Guernsey’s La Villiaze Evangelical Congregational Church celebrated its 200th anniversary throughout 2016. For the church, this brought into focus the wonderful truths of Psalm 100:5: ‘For the Lord is good; his mercy is everlasting; and his truth endureth to all generations’.
Monthly special prayer meetings were occasions to give thanks for God’s goodness in the past, to ask his blessing upon the events of the year and to pray for the grace and help needed to press on into the future. God has answered these prayers, especially in blessing three flagship events during the year.
In June, the church organised a celebratory street party. The sun shone and 120 people attended, including a number of new and existing contacts from the local community and many friends from other churches.
Then, in September, the church sponsored the visit of Professor Andy McIntosh, while October’s Evangelical Times contained an article outlining the blessings known at this time. Finally, the main anniversary services were held in October, when Mr E. M. Hicham from France encouraged us by preaching about the church as the body and bride of Christ.

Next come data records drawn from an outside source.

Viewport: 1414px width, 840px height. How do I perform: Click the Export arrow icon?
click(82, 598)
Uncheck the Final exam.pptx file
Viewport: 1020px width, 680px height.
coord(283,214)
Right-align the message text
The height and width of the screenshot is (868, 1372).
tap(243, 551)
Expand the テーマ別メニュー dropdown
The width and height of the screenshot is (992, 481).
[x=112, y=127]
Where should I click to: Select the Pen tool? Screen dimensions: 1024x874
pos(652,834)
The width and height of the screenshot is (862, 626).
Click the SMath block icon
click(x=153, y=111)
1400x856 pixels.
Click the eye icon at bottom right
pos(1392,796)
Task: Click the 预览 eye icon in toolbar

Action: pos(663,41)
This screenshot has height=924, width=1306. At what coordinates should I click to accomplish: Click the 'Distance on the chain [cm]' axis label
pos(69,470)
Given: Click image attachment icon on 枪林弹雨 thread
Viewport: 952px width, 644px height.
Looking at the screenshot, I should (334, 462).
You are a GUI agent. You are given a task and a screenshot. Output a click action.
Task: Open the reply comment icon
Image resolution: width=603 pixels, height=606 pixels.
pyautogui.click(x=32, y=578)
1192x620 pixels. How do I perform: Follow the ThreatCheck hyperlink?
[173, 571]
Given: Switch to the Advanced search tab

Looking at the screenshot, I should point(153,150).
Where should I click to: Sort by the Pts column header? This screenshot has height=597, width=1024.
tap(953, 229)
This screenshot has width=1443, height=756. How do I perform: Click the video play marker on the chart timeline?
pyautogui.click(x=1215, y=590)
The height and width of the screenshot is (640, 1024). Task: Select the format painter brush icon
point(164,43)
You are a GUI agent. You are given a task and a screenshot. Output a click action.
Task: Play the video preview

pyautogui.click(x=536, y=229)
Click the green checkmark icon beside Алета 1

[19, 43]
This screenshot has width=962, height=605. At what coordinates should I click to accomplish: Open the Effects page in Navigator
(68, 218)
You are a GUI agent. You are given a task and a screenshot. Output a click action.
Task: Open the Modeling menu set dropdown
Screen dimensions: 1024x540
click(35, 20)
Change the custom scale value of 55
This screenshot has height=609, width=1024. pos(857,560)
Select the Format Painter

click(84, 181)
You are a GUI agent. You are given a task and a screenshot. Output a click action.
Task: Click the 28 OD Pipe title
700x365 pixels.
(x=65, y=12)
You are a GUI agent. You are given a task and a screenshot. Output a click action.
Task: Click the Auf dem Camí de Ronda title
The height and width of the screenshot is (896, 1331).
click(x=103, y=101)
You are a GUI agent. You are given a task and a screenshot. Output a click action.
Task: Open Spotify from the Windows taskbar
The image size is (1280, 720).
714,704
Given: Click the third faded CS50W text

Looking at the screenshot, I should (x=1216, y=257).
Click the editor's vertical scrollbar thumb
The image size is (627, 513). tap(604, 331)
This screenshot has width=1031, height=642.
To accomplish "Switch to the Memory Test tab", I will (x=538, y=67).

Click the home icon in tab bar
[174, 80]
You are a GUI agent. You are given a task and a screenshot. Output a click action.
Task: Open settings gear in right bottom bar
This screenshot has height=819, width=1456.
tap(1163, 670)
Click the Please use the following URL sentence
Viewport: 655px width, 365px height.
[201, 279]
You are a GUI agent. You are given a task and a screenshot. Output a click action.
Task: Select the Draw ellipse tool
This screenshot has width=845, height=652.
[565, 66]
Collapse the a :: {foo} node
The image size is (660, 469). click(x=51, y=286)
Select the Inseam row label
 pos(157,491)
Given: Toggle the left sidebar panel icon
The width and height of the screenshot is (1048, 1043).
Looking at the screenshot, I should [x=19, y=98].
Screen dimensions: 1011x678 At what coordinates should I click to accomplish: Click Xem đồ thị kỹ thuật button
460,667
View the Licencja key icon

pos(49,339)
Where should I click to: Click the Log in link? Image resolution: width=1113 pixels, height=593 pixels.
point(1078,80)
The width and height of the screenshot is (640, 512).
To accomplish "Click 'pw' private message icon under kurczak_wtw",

Given the church began as a French-speaking church, probably known as L’Eglise Independante de St Andre, and only transitioned to English-speaking after the Second World War, we were able to acknowledge this heritage by holding a traditional French service during our anniversary weekend.
The island is now all English-speaking, but French-speaking locals, both Christians and non-Christians, attended and the gospel was clearly proclaimed.
Obviously the Second World War was a significant time in the history of Guernsey, and therefore the church. The Germans commandeered the building due to its close proximity to the airport. Church activities had to be suspended during those years and the building was seriously damaged. The church was able to start meeting again in March 1946 and, after repairs, the building was reopened and rededicated on 9 December 1948.
Little is known of the church’s history prior to the Second World War, as it is believed all church records were destroyed in advance of the invasion.
It is understood the church was founded under God by Clement Perrot, who was a grandson of a Huguenot exile, and who later moved to England, where he became well known for visiting France and reporting back on the ongoing situation there.
Since the war, the church has had two long-serving and faithful pastors, who served for around 40 years each, and has had a third new pastor since August 2013.
The congregation averages around 30-35 weekly, and is boosted in the summer months by holiday makers. As a church, we are thankful for the Lord’s goodness to us over 2016 and during our long history.